*TEXT:*
/---
# Summertime Update



## LOAH (Sep 29, 2007)

The summer is well underway and all of the wonderful high country is open. I'd like nothing more than to report stellar fishing since my last update, but that wouldn't necessarily be true.

In fact, I've lost a few weekends to things that have nothing to do with fishing, all during this incredible time of year, when I should have my head in the clouds.

Regardless, I have been out a few times. For the last official week of spring, Holdsworth and our friend Serge joined me for a day on the Manti.










There was still a fair amount of snow in the higher reaches and I ended up helping someone get their truck pulled out of a large snowbank that they tried to power through. That put a dent in my fishing time but I was glad to be able to help. I've been stuck before.

Once I was actually fishing, things were slow after a couple of good brookies from shore.



















On the tube, it took quite awhile to find willing fish. A few were caught, but it wasn't fast fishing.










The fish I caught were pretty nice though. All brookies, all over 16".

On our way out of that area, we stopped at another pond along the way, hoping to catch a few tiger trout. A couple of small ones came in for myself and Aaron while Serge kept trying.

The shoreline had a lot of grass extending out a few feet into the lake. Still wearing my waders, I carefully moved closer to the edge of the grass and dangled my jig straight down, only to watch it vanish in a flash of gold.










What a fun little ride that was! Catching nice fish at my feet is something I can really tap a toe to.

Right after my nice tiger, and just before we left, Serge caught his very first tiger trout. Way to go, Serge!










For my next trip, the first official trip of summer, my family was in need of a getaway. We collected Aaron, our camping gear, and set our course for the mountains of central Utah.

At my family's request, we chose a lake with a lot of nice campsites close to the water. One of the first spots that popped into my head was Pete's Hole Reservoir, which I hadn't visited for 9 years.










We had many sites to choose from and eventually settled on a perfect spot with a nice, flat area, great fire pit, and lots of shade. This spot was just beyond vehicle access, but the privacy was worth the extra walking to bring the gear over.

After camp was set up, Aaron and I hit the lake for a couple of hours, where we caught plenty of small tiger trout and sickly little rainbows with no fins. The fish were not overly exciting, but it was fun to have a leisurely float on a peaceful lake.










The next day, we thought it would be fun to walk the trail to Academy Mill Reservoir, only a gentle mile away. Along the route, Aaron and I stopped to explore some beaver ponds that looked fishy. My wife and kids waited under the shade of a large tree in a meadow, next to the trail.

The ponds weren't very fishy, but Aaron was able to trick a wild cutthroat right away.










We fished a few other ponds up that hillside, but didn't find anything right away and didn't want to keep my family waiting.
\---
[Word and element locating data]
/---
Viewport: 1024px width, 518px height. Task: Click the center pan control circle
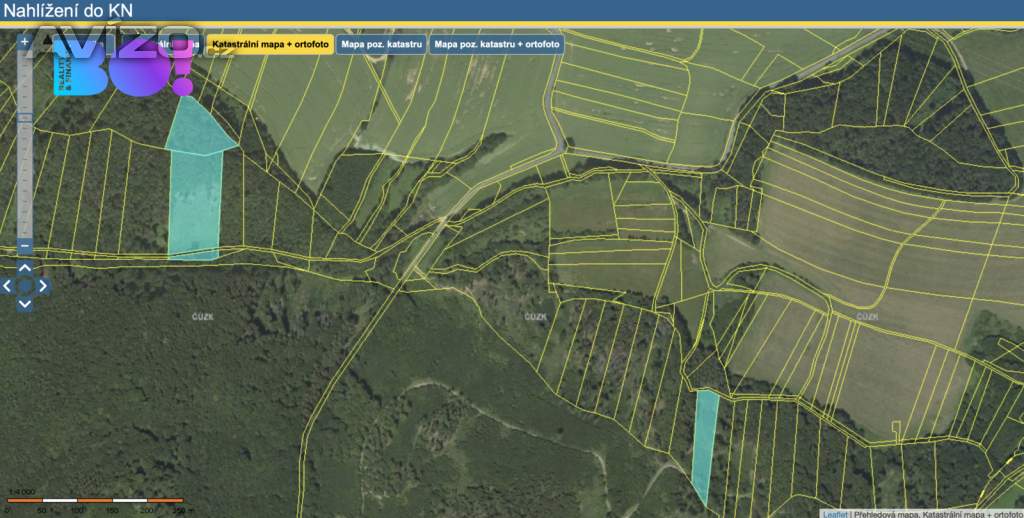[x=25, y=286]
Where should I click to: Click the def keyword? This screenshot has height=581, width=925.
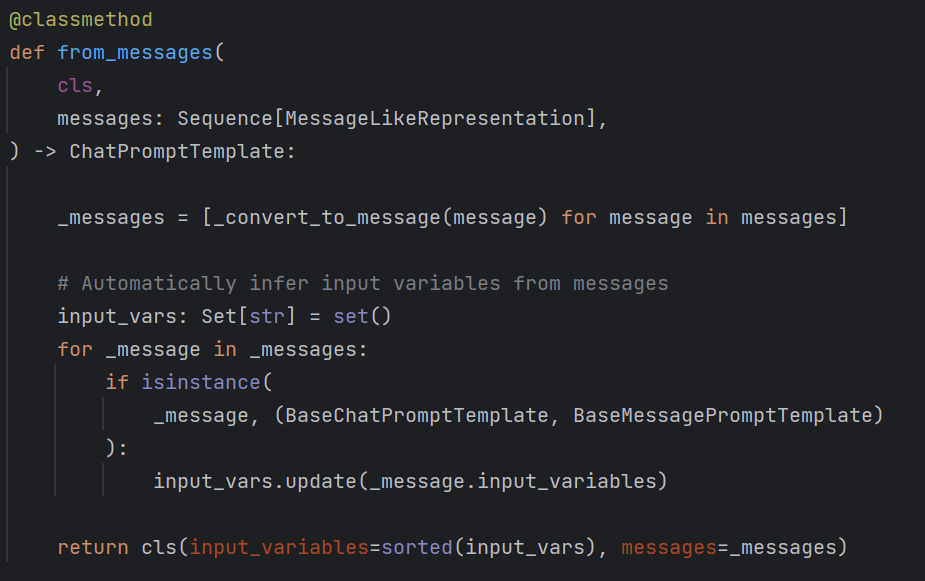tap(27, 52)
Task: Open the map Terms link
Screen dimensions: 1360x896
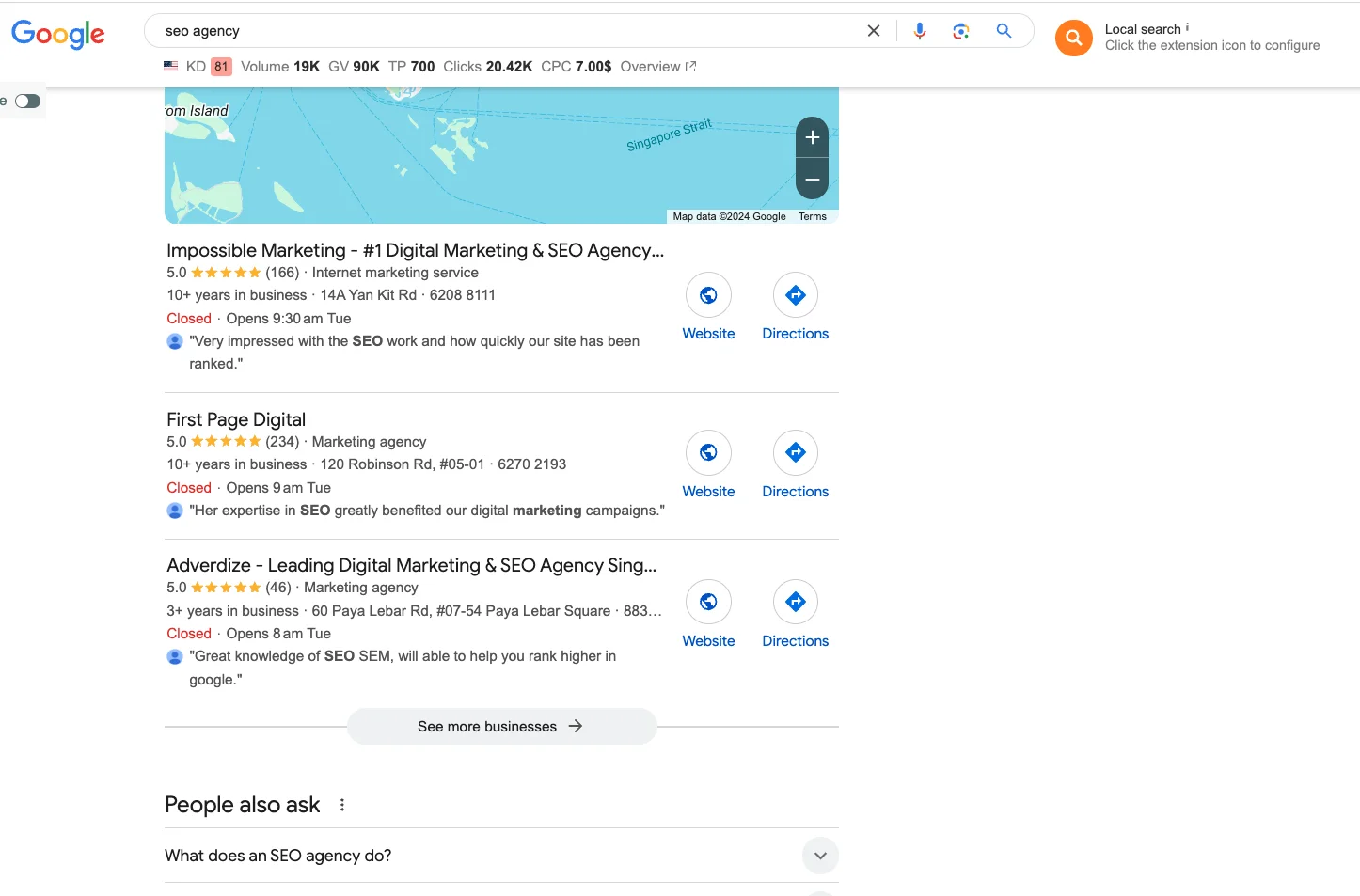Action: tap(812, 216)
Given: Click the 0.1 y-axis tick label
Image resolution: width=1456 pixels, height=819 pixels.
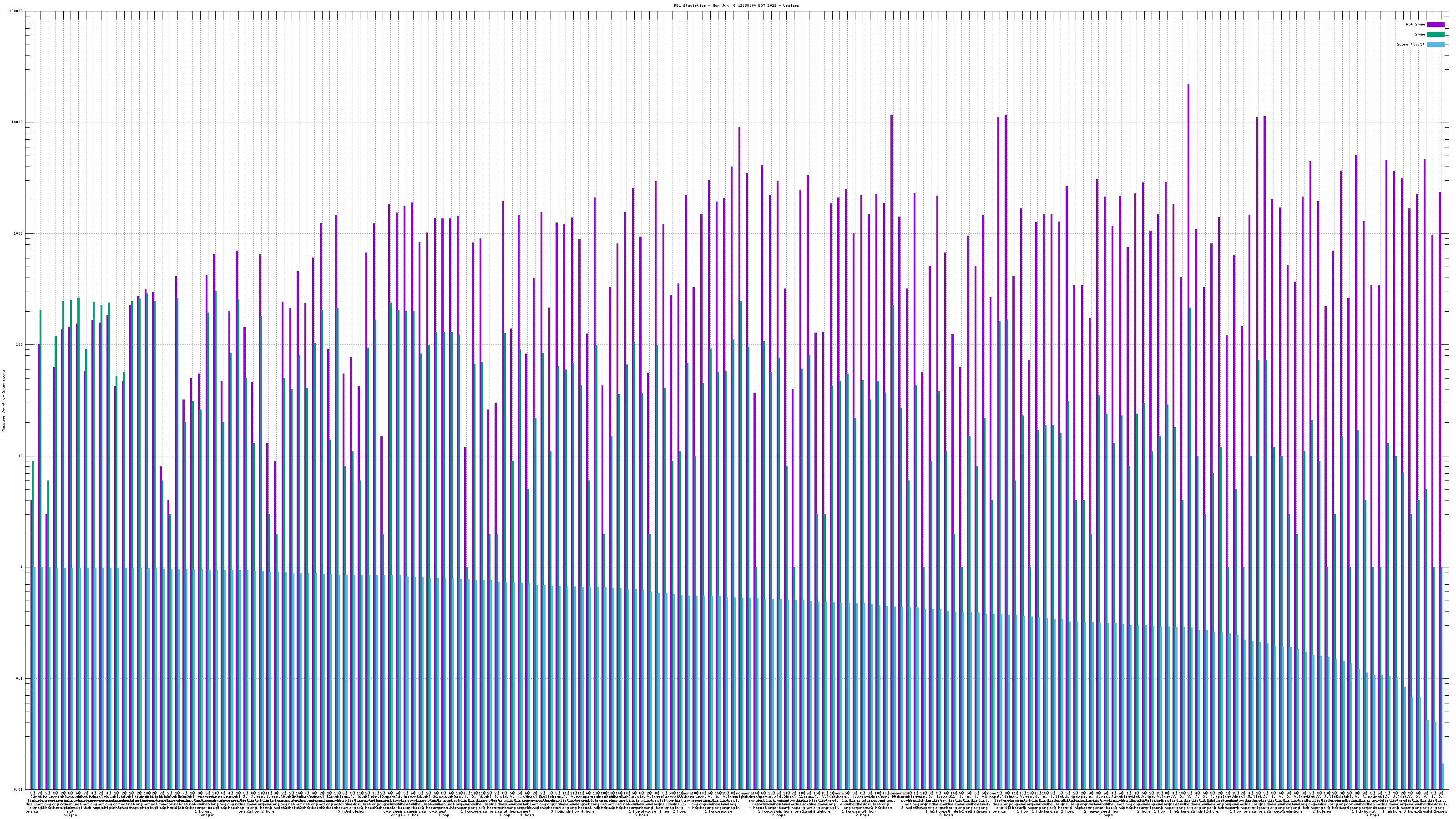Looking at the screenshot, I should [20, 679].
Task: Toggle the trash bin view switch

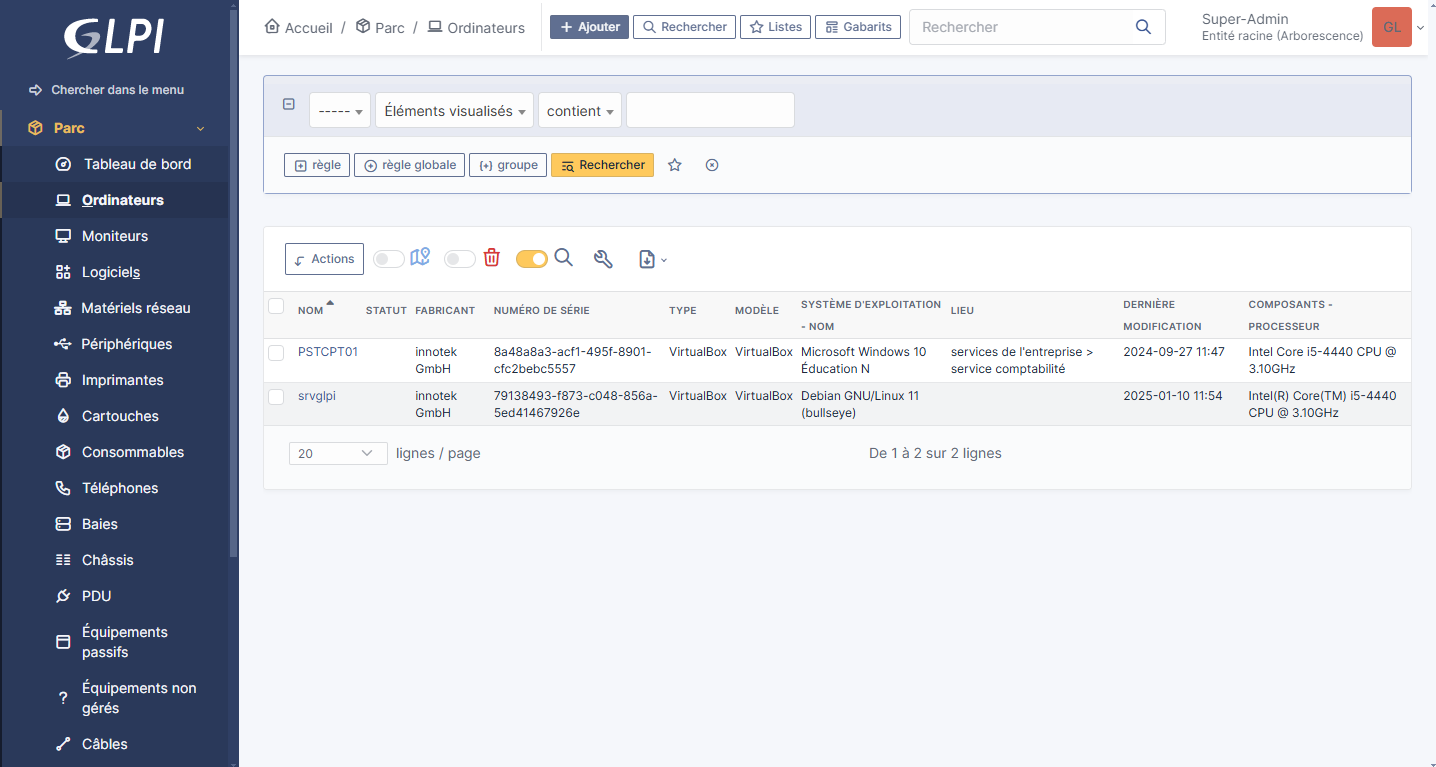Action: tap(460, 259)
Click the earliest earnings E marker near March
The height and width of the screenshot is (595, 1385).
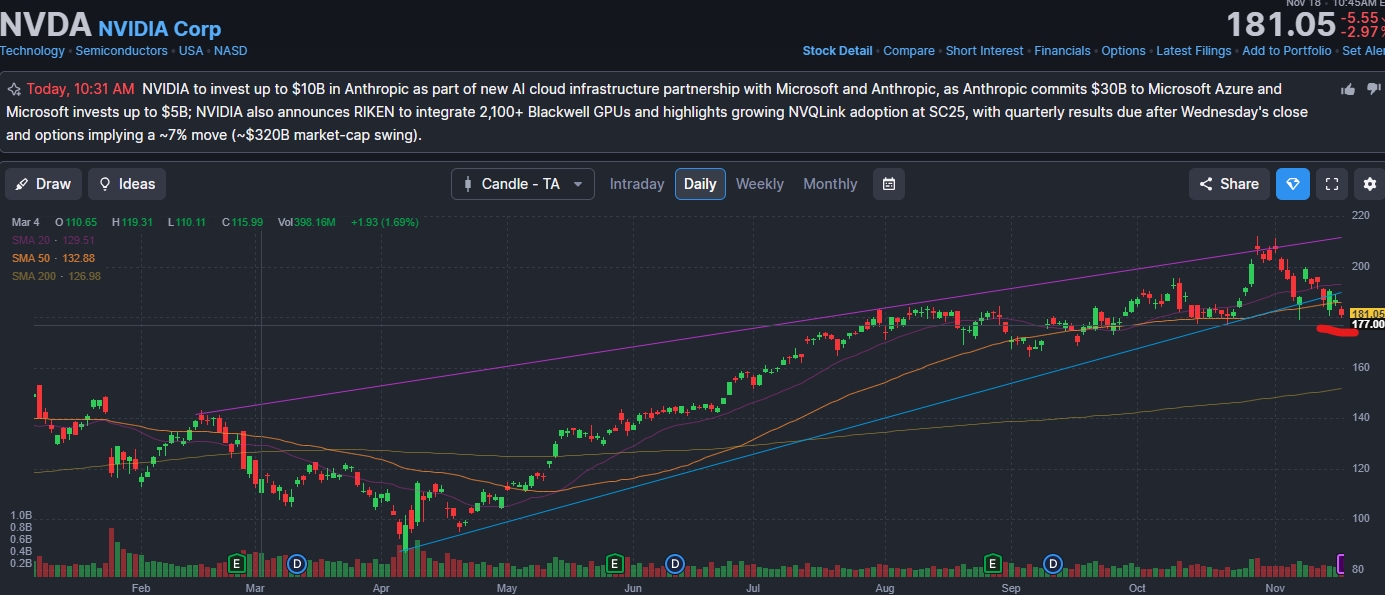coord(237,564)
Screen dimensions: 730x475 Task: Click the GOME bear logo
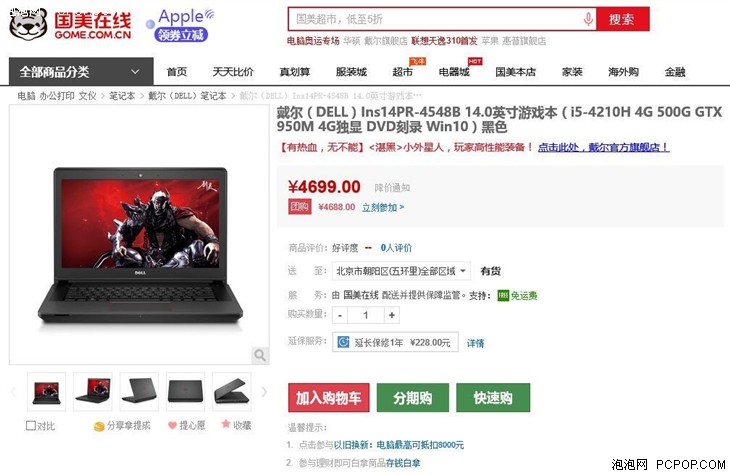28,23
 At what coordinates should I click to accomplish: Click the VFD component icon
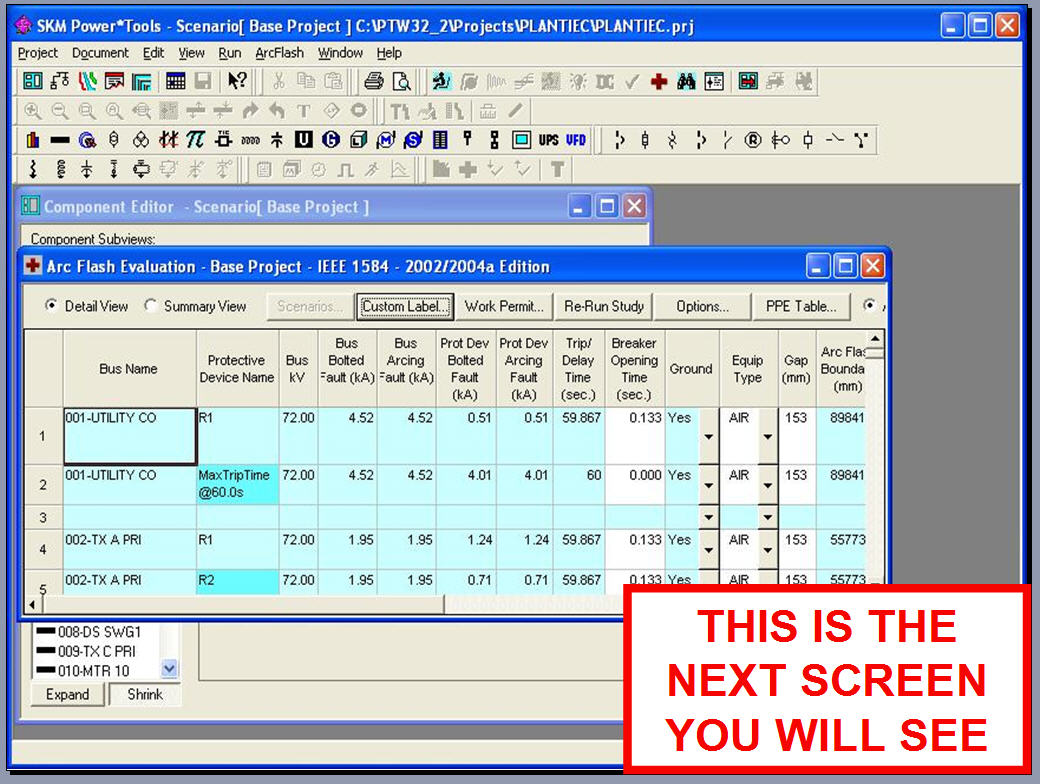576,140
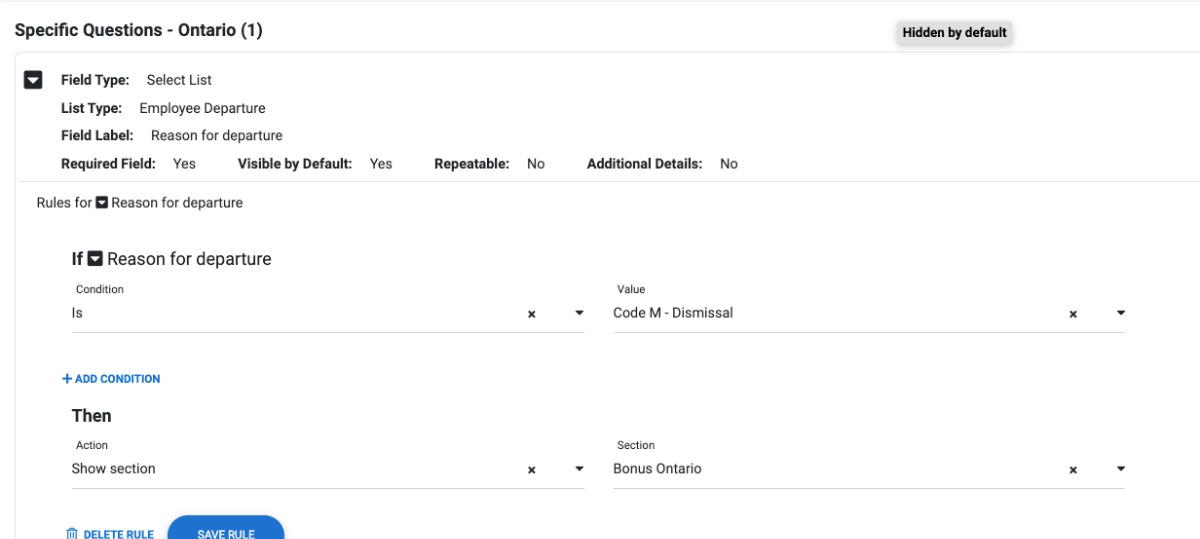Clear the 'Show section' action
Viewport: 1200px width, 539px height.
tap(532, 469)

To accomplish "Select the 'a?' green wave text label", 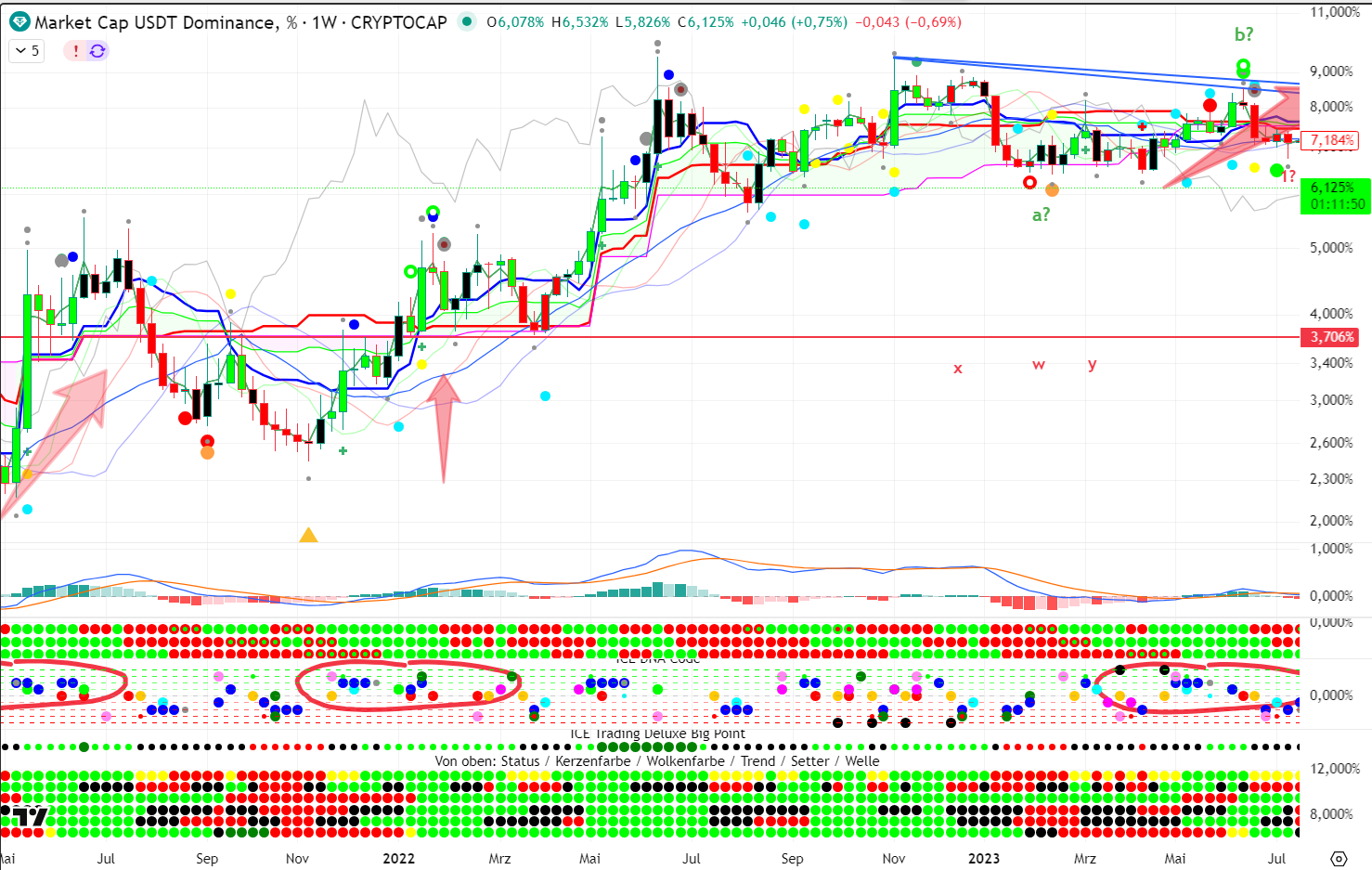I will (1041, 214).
\---
In the fishing report, reproduce everything from "The summer is" down to "in the clouds.", using "Saturdays" in place of "weekends".

*WRITTEN ANSWER:*
The summer is well underway and all of the wonderful high country is open. I'd like nothing more than to report stellar fishing since my last update, but that wouldn't necessarily be true.

In fact, I've lost a few Saturdays to things that have nothing to do with fishing, all during this incredible time of year, when I should have my head in the clouds.